For a split mode and method of external standard RSD = 2% is not bad. Fundamental error makes no split mode, but the precision of sampling AutoSampler.
Try to set a slow plunger n in the recruitment and fast plunger in the injection, if your AutoSampler allows.
Certainly better to use an internal standard and HPLC, but you seem tied to the method of USP.

Can be recommended to gain a large (10 parallel inputs) matrix injections of each sample or standards, then perform mathematical processing and rejection of "serious missteps" - "a kind of mathematical voodoo" :mrgreen: (Student criterion or criteria for extreme points of the sample).
The adjustable (i.e. excluding autosampler engineering etc) parameters that determine the repeatability of a split injection are:

- syringe volume in relation to sample volume - do not go below 1 ul from a 10 ul syringe for example.

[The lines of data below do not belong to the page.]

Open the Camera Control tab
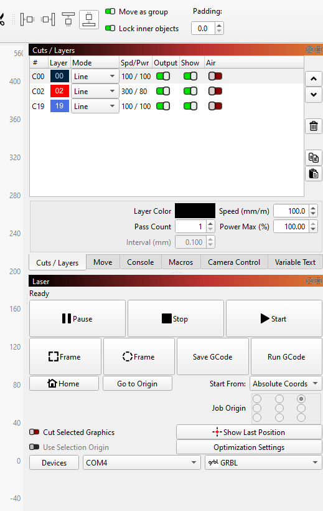Image resolution: width=323 pixels, height=511 pixels. tap(234, 262)
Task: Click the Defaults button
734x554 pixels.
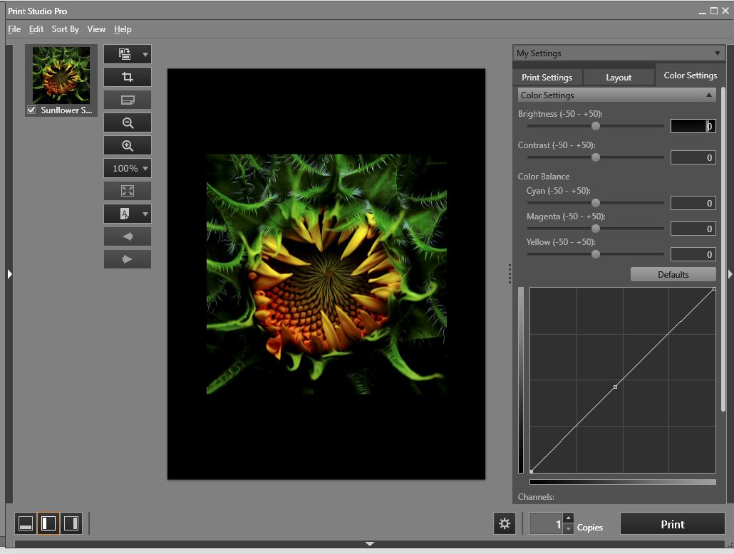Action: [673, 274]
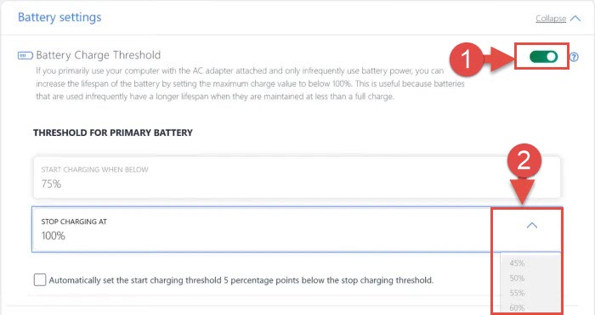Screen dimensions: 595x315
Task: Click the 100% stop charging value
Action: click(x=53, y=236)
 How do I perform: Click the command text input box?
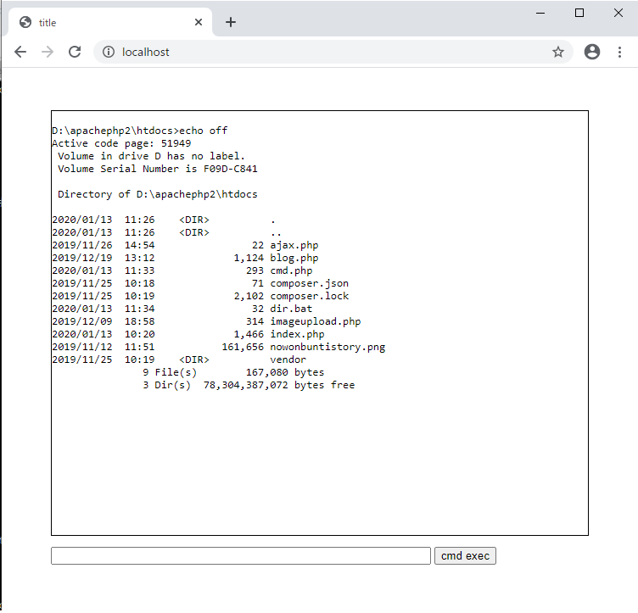241,556
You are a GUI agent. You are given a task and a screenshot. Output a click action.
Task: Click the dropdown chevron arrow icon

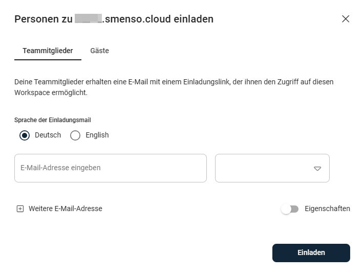pyautogui.click(x=317, y=168)
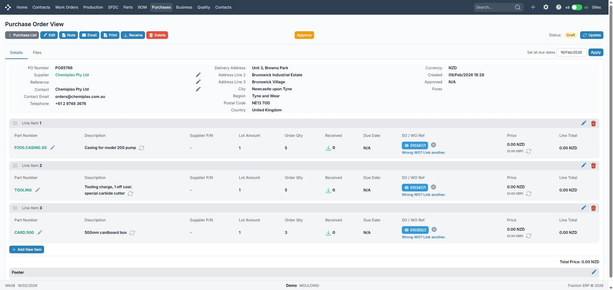
Task: Open the set all due dates picker
Action: tap(571, 52)
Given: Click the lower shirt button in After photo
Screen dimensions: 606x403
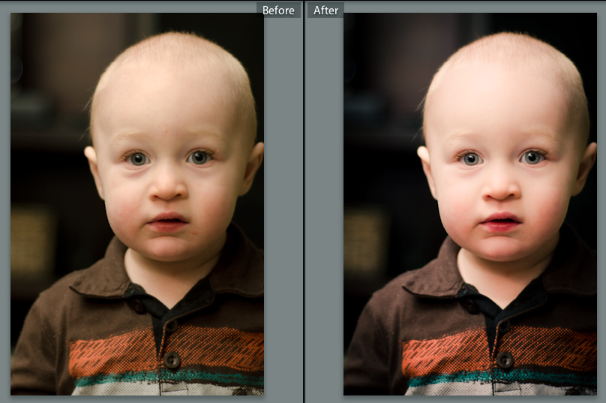Looking at the screenshot, I should [506, 361].
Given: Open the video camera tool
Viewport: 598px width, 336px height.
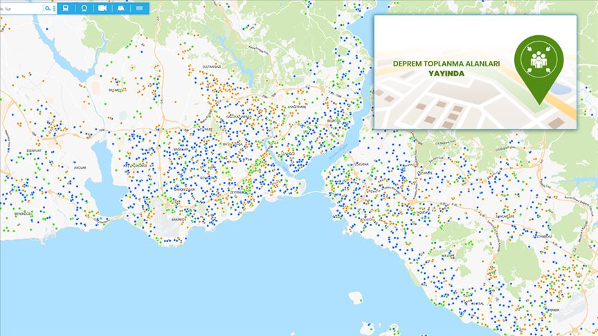Looking at the screenshot, I should pyautogui.click(x=102, y=8).
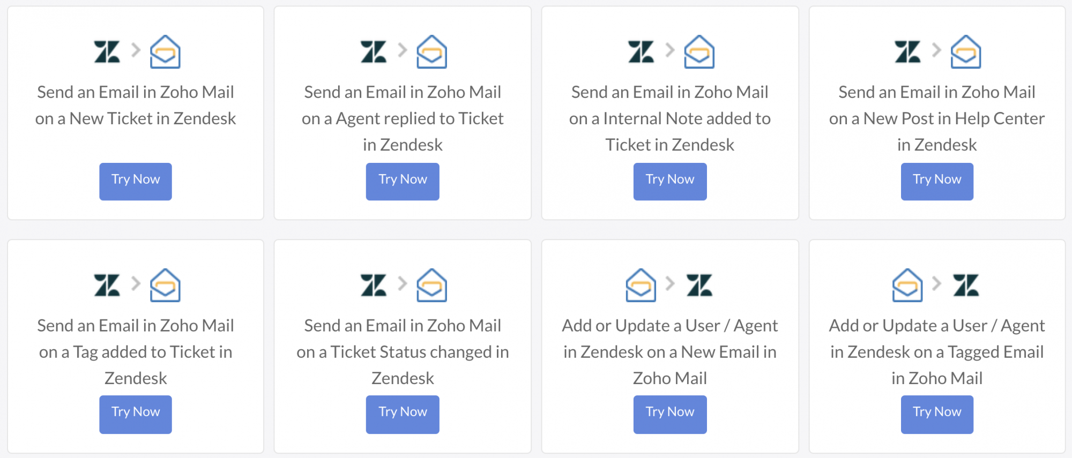The height and width of the screenshot is (458, 1072).
Task: Click Zendesk logo in Tagged Email user card
Action: (966, 285)
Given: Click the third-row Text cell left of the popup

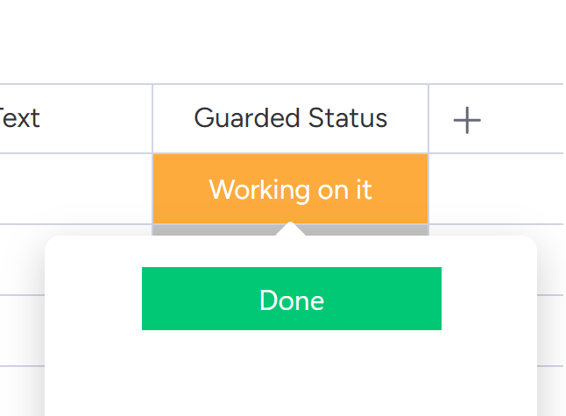Looking at the screenshot, I should pos(21,330).
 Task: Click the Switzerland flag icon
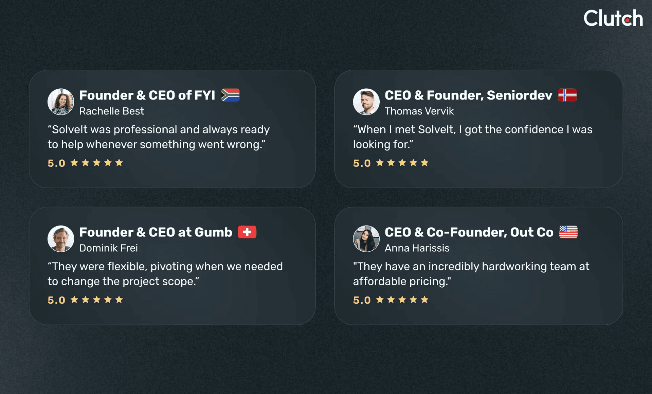(247, 232)
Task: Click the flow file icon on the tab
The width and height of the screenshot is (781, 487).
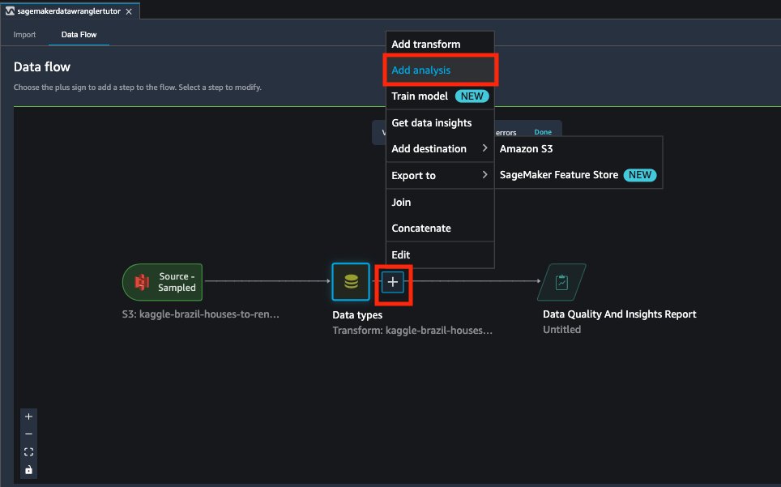Action: pyautogui.click(x=11, y=11)
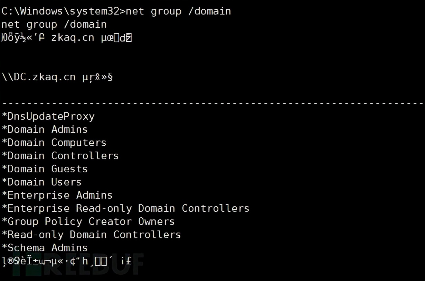Click the word Controllers in Enterprise Read-only line
Image resolution: width=425 pixels, height=281 pixels.
click(x=215, y=208)
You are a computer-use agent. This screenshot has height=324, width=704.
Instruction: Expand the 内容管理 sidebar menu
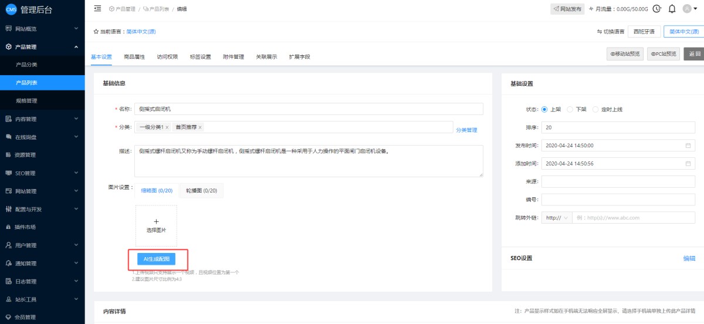42,119
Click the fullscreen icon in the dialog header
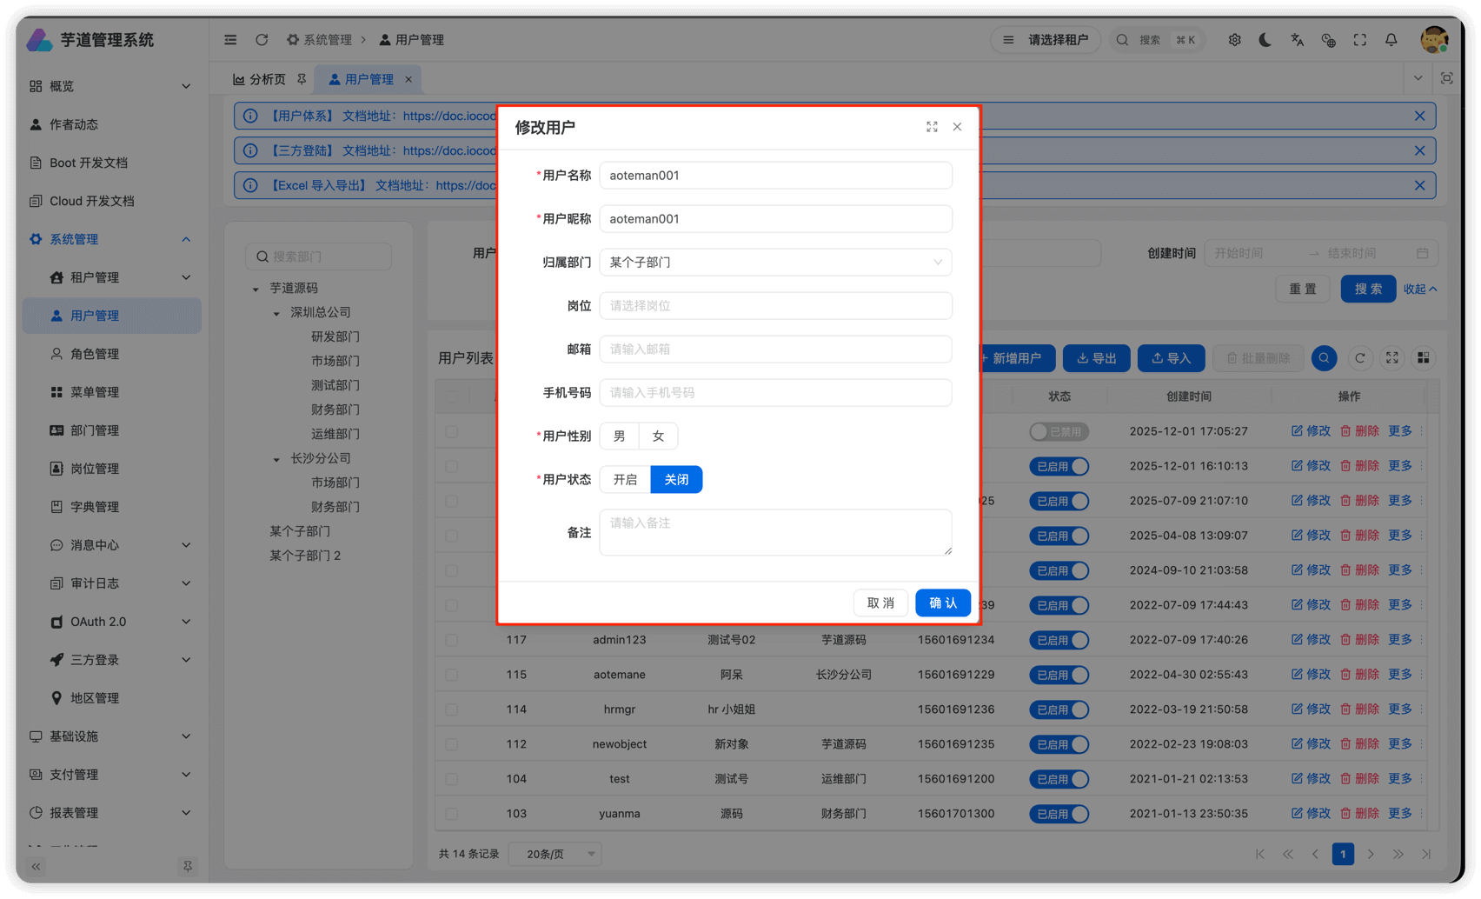This screenshot has width=1481, height=899. click(x=932, y=127)
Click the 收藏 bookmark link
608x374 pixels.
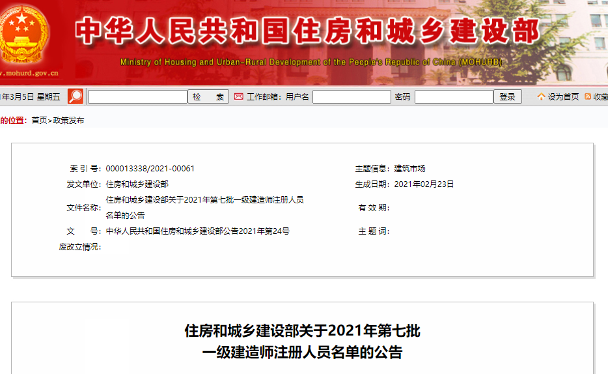tap(600, 97)
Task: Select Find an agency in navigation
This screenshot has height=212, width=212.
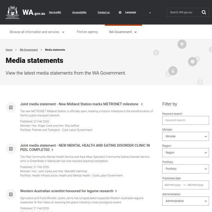Action: pos(87,32)
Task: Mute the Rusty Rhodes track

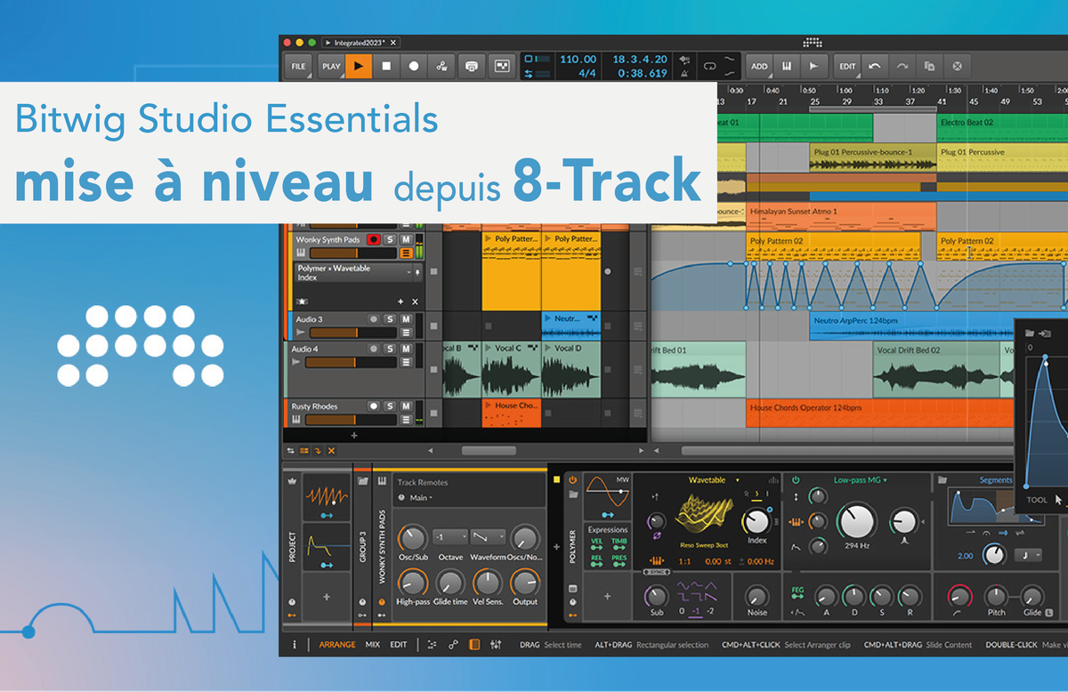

- stable sample temperature, organic liquids have quite large coefficients of thermal expansion, if you sample temperature changes their volume and mass/volume concentration changes.

- Injection volume, the smaller the volume the less pressure pulse you get as the sample vaporizes and the more repeatably the pneumatics can control the split.

- pre and post injection dwell and injection speed

- inlet temperature, the hotter the bigger the pressure pulse, but it has to be high enough to vaporise the analyte quickly

- solvent, boiling point and vapour volume interact with inlet temperature to affect pressure pulses

- inlet liner geometry (glass wool, baffles, goosenecks, internal diameter) and deactivation

- split ratio; the higher the split flow the less it is likely to change due to vaporization presure pulses (so reducing the split was the wrong thing to do)

- column dimensions; wider columns can take higher flows which flush the inlet more quickly

- column stationary phase and programme; stationary phase and thermal focussing can sharpen peaks that left the inlet as less than perfect bands.

All this assumes that basic maintenance like septa and liner changes are good.

To get the best repeatability all of this list needs attention. I would start with injection dwell times and speed, and inlet liner geometry.

Peter
Peter Apps
Hi Shaorinor

In addition to Peters post I would first like to give you the advice to post a summary of the procedure when asking a question, not all here has acess to USP for details. More details=> quicker help and less questions.

I agree with Peters recommendations, would just like to point out that you do analyze realtively high boilers with polar functions, which typically require a correct chosen liner that preferbly is as inert (decativated) as possible.
Izaak Kolthoff: “Theory guides, experiment decides.”